JÉZIO HERNANI BOMFIM GUTIERRE

Falar de livros em um país que desmorona

Neste ano a Editora Unesp completa seu 30º aniversário. Toda a comunidade da Universidade Estadual Paulista deve se orgulhar da trajetória bem-sucedida desta que é uma das mais representativas editoras universitárias brasileiras. No entanto, mais do que uma data a se comemorar, esse é ensejo para uma reflexão sobre alguns dos elementos que obrigatoriamente acompanharão o futuro da editora, do livro e, de maneira mais ampla, do mundo acadêmico e cultural.

Questões cruciais no dia a dia editorial afetam também a vida da maioria das pessoas. Além do aparente conflito entre o e-book e o livro de papel, podemos ainda nos perguntar sobre a relevância dos conteúdos digitais para a educação.

E o hábito e a prática da leitura e escrita? Na fase de comunicação digital, serão fortalecidos ou definitivamente marginalizados? Caso sobrevivam, que modelos de comunicação escrita serão dominantes entre um público obcecado por WhatsApp e Instagram? Teremos livrarias físicas no futuro?
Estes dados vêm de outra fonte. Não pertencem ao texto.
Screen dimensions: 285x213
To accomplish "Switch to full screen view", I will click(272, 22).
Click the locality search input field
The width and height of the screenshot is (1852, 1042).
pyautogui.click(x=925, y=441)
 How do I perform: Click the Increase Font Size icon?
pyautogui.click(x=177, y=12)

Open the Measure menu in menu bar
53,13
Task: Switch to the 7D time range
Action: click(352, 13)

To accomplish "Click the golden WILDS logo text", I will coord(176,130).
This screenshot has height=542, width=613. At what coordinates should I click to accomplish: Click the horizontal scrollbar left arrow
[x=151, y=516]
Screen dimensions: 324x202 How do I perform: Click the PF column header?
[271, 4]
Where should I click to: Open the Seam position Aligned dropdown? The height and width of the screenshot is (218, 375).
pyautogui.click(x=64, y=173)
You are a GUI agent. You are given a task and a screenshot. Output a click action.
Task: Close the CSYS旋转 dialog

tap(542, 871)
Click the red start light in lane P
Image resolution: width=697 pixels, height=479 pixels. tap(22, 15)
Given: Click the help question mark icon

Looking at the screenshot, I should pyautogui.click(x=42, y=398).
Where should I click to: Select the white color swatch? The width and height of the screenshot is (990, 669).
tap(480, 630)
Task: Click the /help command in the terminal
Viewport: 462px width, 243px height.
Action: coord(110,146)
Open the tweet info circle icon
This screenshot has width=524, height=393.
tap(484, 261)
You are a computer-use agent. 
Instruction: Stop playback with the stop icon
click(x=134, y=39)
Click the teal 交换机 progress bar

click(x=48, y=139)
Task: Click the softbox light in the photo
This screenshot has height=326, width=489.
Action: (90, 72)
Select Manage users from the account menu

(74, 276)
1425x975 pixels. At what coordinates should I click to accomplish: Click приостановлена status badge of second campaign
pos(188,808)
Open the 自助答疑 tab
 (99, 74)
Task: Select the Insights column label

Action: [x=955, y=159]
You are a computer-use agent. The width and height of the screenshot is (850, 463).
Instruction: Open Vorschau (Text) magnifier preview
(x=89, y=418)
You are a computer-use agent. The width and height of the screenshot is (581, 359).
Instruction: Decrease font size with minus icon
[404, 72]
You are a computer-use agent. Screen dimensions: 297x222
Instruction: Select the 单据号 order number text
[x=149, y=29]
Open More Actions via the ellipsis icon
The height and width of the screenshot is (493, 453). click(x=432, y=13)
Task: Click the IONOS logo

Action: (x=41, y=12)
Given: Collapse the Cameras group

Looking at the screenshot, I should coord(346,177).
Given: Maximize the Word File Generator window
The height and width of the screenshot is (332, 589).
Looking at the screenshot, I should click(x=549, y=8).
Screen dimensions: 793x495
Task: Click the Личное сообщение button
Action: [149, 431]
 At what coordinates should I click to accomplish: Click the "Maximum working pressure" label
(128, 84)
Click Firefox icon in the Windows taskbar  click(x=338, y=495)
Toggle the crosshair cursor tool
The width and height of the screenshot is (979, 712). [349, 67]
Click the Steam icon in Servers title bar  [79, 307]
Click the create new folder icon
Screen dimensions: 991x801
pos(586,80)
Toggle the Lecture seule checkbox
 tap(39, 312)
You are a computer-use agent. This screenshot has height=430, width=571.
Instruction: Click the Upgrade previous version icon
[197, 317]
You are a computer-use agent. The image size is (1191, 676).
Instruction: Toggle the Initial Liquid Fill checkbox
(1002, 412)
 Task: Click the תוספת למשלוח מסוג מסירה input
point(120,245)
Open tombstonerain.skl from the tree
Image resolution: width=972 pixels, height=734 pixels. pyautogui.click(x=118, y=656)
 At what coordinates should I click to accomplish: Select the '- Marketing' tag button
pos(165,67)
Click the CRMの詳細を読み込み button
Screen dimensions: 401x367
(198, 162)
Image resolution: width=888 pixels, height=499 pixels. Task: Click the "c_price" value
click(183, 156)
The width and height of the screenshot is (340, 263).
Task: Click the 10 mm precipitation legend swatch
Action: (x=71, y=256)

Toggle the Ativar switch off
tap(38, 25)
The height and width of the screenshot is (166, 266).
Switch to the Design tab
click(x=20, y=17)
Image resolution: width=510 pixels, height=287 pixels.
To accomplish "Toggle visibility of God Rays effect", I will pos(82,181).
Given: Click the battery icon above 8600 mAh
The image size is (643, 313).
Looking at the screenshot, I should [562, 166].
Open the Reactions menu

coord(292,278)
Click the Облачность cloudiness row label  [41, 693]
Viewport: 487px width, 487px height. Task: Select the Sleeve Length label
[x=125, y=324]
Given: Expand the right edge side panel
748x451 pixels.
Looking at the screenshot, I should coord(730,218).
Com a crescente independência dos autores e a chegada definitiva da autopublicação, não seria de se prever o desaparecimento até mesmo do que hoje se entende por editoras, incluídas aí as universitárias?

Perguntas como essas são particularmente interessantes e preocupantes porque especialistas tendem a discordar dramaticamente entre si, e as consequências que preveem são não apenas graves, mas urgentes, afetando nosso futuro imediato.

É para um quadro como esse que devemos olhar e, mesmo sem respostas definidas, considerar as possíveis consequências. O livro e sua cadeia produtiva e de distribuição estão em xeque, e isso ocorre na pior circunstância possível: de um lado, profissionais acadêmicos se ocupam das feridas de uma universidade em crise persistente; de outro, o público ilustrado em geral parece não ter olhos senão para o neurotizante meio ambiente político que não lhe dá trégua. É tão lastimável quanto compreensível que o universo livreiro e suas turbulências prementes não recebam tanta atenção.

Mas nada justifica a paralisia em terreno que definirá muito do que será o futuro, inclusive educacional e, por extensão, econômico, que atualmente tanto nos apavora. Quando um mundo novo se aproxima –e um mundo novo nunca foi tão anunciado– não podemos fugir à responsabilidade de nos preparar para as mudanças.

Não podemos deixar de aperfeiçoar legislação de fomento à leitura e de proteção ao livro nacional, fortalecer os órgãos, empresas e iniciativas responsáveis pela disseminação do livro, de conscientizar a universidade da importância de suas editoras acadêmicas e preservá-las como atividades fim, de estimular a profissionalização do setor e as pesquisas sobre o futuro do livro, de robustecer as associações de classe de editores e livreiros e de acompanhar as experiências estrangeiras.

O mundo cultural, técnico e científico sempre se alicerçou e difundiu por meio de livros. É isso que dá estofo à tão repetida frase de Monteiro Lobato: "um país se faz com homens e livros". Em um momento em que o Brasil parece desmoronar e não temos razões para confiar em nossas elites, cuidemos dos livros. É uma boa maneira de mantermos a esperança na construção de um amanhã um pouco mais promissor.

JÉZIO HERNANI BOMFIM GUTIERRE é professor de filosofia da ciência da Unesp e diretor-presidente da Fundação Editora da Unesp.